È una cosa dura, porta via molte
ore al giorno… però la grande
soddisfazione è che controlliamo
al 100% tutto quello che riguarda i Cheap
Wine: è questo, oltre all'affetto
della gente che hai visto in sala, ad
alimentare la passione e darci la forza
di continuare. Per farcela, una rock’n’roll
band ha bisogno di un pubblico, e andare
avanti da soli nonostante le difficoltà
è comunque un motivo di orgoglio.
MB: Ci vuole del coraggio per fare una
scelta del genere, che è anche
un buon esempio per le nuove leve.
MD: Sì, io credo che la nostra
sia l’unica band in Italia con alle
spalle 10 anni di auto-produzione e auto-gestione!

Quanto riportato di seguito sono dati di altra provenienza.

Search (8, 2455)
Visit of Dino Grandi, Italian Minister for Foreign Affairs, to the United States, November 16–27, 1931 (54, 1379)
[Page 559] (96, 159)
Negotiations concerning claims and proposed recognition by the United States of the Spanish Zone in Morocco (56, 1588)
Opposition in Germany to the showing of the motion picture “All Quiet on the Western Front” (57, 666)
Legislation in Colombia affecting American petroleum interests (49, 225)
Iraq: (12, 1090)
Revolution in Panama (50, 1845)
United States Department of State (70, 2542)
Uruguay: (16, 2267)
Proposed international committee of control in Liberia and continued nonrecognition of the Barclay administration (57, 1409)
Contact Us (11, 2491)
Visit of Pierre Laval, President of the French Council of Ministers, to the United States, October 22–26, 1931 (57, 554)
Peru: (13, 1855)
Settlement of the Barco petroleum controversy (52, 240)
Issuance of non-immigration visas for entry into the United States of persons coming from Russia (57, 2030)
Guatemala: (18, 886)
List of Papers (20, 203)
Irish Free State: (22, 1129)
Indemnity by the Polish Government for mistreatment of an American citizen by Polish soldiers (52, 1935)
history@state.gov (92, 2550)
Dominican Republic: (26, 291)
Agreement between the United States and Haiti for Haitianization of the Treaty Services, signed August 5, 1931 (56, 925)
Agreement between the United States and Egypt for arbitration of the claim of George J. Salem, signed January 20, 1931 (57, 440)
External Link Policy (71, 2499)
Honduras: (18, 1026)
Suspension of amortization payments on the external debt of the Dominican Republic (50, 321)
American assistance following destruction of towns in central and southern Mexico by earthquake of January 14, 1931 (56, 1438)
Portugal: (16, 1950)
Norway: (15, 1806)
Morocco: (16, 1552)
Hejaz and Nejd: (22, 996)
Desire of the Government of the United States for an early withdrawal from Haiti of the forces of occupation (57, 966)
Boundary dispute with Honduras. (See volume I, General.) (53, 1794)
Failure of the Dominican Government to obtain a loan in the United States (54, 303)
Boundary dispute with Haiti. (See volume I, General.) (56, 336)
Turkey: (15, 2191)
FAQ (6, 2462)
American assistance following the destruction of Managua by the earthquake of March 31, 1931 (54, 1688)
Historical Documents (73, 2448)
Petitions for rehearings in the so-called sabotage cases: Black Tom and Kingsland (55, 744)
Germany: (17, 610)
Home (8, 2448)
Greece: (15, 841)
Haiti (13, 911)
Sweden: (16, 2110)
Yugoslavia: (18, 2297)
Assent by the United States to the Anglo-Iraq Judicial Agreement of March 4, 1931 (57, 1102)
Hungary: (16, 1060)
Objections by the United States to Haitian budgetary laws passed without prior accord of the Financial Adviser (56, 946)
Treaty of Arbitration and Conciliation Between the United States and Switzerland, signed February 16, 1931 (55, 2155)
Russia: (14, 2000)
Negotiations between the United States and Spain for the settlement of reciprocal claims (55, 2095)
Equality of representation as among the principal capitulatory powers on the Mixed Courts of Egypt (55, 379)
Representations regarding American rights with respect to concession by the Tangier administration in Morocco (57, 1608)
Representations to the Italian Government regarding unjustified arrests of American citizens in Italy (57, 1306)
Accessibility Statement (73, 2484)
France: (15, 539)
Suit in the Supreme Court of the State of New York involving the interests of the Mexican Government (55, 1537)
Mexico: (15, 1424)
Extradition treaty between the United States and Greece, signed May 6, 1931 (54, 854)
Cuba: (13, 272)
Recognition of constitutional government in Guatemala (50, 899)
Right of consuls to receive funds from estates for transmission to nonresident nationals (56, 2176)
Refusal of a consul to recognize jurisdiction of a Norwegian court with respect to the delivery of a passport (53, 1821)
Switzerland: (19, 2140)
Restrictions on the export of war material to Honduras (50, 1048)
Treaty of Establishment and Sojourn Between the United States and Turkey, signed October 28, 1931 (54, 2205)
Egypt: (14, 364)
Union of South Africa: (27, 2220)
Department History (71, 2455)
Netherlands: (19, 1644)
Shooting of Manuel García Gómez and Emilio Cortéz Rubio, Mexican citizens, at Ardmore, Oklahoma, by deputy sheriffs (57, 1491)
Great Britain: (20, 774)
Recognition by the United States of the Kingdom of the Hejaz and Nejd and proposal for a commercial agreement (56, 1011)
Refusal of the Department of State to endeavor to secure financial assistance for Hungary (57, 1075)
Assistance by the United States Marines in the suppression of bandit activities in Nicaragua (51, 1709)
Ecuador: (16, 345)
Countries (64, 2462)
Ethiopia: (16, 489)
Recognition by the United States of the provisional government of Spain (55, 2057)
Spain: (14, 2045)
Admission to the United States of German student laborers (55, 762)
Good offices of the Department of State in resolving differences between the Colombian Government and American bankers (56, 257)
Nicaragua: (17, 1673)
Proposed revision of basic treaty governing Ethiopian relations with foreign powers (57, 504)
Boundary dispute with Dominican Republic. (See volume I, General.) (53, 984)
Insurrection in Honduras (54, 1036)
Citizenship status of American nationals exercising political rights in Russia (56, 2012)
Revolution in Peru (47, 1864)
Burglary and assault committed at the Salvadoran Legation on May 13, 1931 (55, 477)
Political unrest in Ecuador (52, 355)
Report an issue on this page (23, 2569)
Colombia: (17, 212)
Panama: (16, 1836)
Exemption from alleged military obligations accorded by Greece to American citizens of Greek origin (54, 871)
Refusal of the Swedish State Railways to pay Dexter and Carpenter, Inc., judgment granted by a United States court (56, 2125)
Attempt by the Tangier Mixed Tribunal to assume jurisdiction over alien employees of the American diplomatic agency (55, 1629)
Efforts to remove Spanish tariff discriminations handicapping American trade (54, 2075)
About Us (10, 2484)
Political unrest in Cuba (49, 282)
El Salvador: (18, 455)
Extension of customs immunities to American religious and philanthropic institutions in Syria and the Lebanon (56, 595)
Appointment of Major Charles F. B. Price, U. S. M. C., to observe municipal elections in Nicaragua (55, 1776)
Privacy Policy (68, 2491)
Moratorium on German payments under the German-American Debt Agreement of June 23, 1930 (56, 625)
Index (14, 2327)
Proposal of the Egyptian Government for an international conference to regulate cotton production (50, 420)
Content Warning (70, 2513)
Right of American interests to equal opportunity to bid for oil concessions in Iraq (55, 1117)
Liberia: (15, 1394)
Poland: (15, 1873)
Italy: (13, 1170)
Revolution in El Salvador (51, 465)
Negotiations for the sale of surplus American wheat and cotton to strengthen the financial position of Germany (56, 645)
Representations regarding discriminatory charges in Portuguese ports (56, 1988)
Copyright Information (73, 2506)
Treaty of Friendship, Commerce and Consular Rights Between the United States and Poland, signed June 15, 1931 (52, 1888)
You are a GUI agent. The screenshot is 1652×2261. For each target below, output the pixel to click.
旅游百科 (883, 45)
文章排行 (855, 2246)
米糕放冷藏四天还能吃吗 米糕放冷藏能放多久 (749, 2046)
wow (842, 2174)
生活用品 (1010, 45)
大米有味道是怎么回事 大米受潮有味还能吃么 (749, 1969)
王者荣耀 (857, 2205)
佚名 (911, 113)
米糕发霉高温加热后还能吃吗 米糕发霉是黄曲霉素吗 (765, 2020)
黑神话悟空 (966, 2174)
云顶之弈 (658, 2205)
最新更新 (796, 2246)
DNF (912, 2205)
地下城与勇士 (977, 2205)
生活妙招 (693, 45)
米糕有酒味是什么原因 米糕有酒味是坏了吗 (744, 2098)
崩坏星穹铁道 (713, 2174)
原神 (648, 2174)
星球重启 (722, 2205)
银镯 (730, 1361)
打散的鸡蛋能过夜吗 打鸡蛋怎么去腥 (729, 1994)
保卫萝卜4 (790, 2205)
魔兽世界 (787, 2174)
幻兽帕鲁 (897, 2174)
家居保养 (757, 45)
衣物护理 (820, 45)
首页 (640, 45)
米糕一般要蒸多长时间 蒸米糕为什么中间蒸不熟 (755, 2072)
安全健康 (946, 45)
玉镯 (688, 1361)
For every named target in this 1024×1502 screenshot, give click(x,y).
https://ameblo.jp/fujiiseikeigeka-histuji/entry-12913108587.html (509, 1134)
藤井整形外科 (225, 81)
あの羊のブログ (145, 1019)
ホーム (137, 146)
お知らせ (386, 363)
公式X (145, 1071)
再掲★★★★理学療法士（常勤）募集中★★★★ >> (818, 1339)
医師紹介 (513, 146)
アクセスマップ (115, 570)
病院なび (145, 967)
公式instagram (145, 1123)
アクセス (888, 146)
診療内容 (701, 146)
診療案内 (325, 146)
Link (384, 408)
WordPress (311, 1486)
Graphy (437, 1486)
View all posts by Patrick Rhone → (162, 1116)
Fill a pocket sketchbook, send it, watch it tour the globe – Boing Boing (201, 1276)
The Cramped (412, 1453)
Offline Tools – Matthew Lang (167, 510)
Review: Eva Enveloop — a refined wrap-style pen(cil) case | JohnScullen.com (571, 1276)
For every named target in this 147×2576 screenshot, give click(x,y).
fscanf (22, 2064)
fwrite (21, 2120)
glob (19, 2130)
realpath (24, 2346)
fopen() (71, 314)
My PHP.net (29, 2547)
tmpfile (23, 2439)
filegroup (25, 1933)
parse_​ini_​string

Altri non ce l’hanno fatta a tirare
avanti così a lungo, ma noi teniamo
duro e siamo anche molto contenti. È
una scelta impegnativa, ma che per noi
è l’unica possibile: questa
è la musica che vogliamo suonare
e non accettiamo l’idea di piegarci
a niente e nessuno. Quello che facciamo
può piacere oppure no, però
sicuramente è sincero.
MB: Qualità rara, di questi tempi…
MD: Esatto!
MB: Avete da poco sfornato un nuovo CD,
Freak Show, il cui il rock “delle
grandi pianure” sembra sposarsi
con sonorità e ritmi più
aspri che a me ricordano le atmosfere
newyorkesi degli anni ’70, penso
ai Ramones e alle varie formazioni che
bazzicavano il CBGB’s. Ti va di
parlare del nuovo album?
MD: Dopo i consensi ricevuti da “Moving”
per noi sarebbe stato semplice fare una
sorta di “Moving parte II”,
di certo saremmo andati più sul
sicuro. Invece abbiamo deciso di sterzare
e provare sonorità che, come dicevi
tu giustamente, si avvicinano a quelle
della scena newyorkese di allora, tutta
composta da gruppi che abbiamo amato molto.
Non c’è stato niente di calcolato,
non è che ci siam detti “allora
adesso il prossimo disco avrà questo
stile”… anzi, a dir la verità
pensavamo che sarebbe stato molto diverso.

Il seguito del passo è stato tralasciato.